╔══

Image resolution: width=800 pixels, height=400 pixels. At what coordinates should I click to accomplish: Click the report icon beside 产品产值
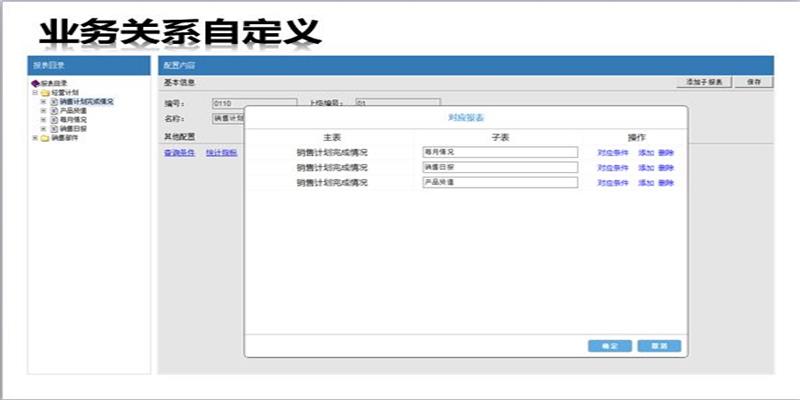(54, 110)
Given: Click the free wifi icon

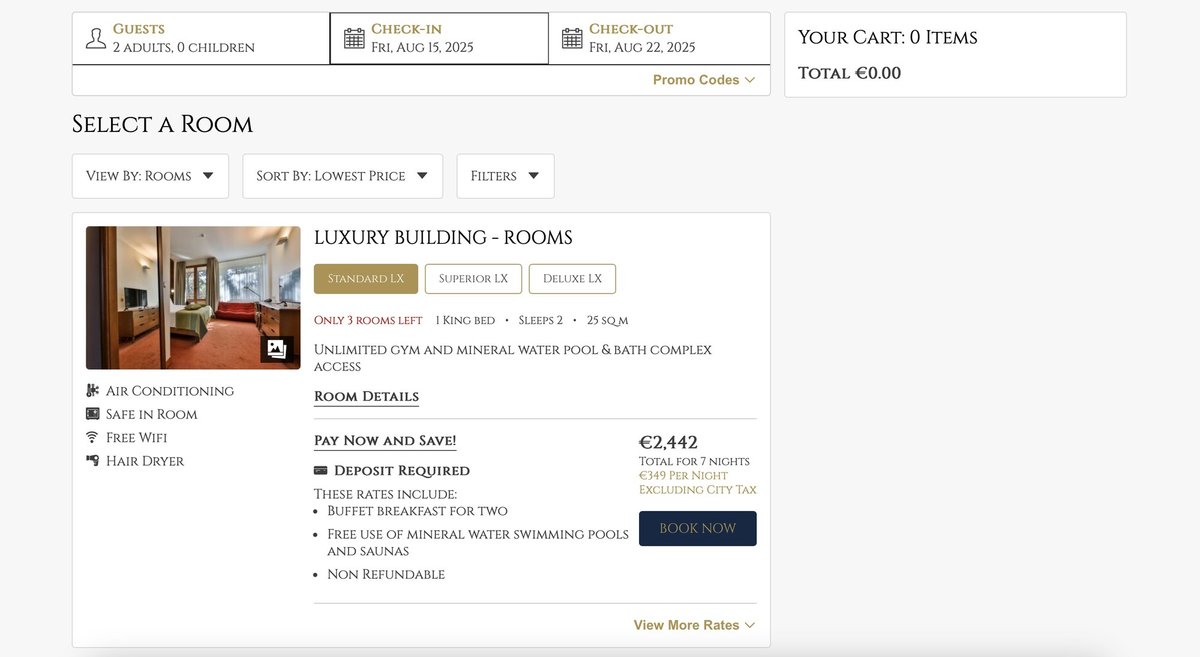Looking at the screenshot, I should pyautogui.click(x=93, y=437).
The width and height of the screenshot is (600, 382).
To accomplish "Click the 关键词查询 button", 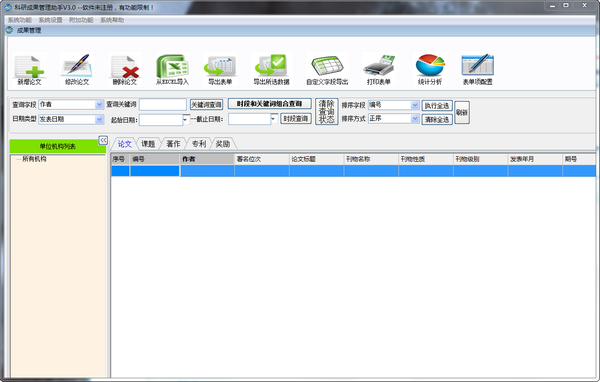I will coord(207,105).
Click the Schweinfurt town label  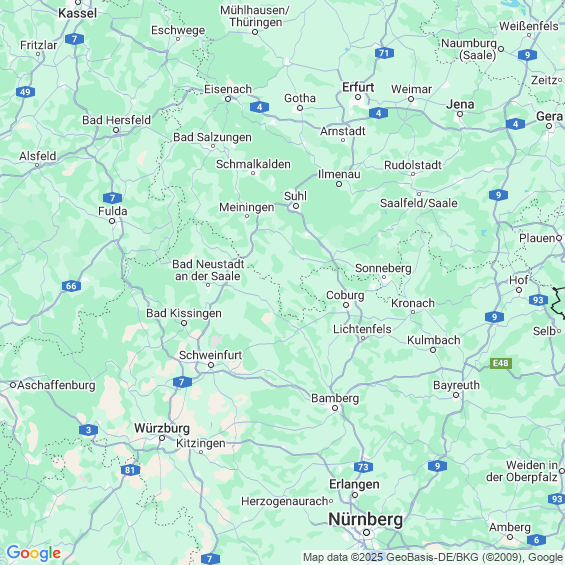coord(210,355)

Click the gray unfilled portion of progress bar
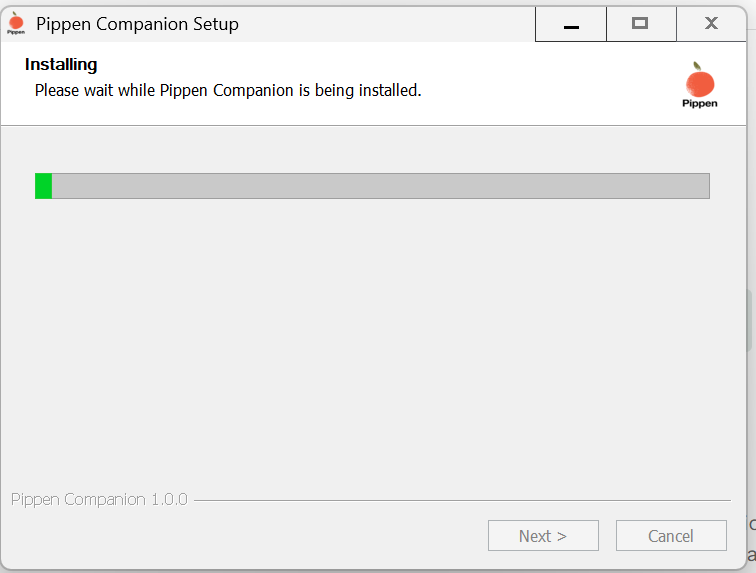click(x=380, y=186)
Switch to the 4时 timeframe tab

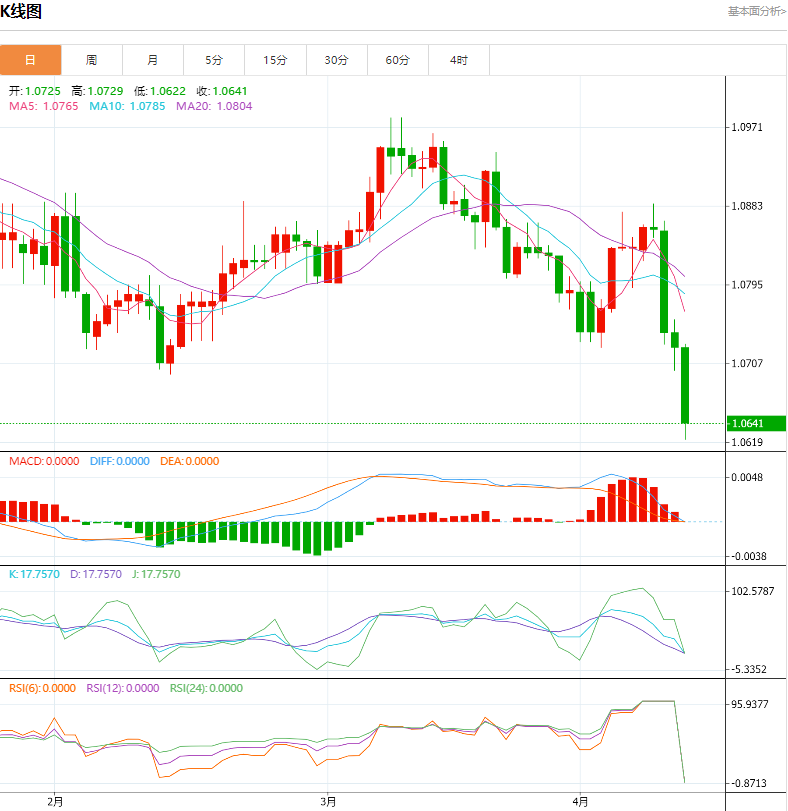coord(459,60)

╚══

Beginning with the line where "Click the gray" appears, reproduce every remaining line of the listing above, the last one included, but none of the pictures.

COMPLETED TASK —
Click the gray unfilled portion of progress bar
click(x=380, y=186)
Switch to the 4时 timeframe tab

coord(459,60)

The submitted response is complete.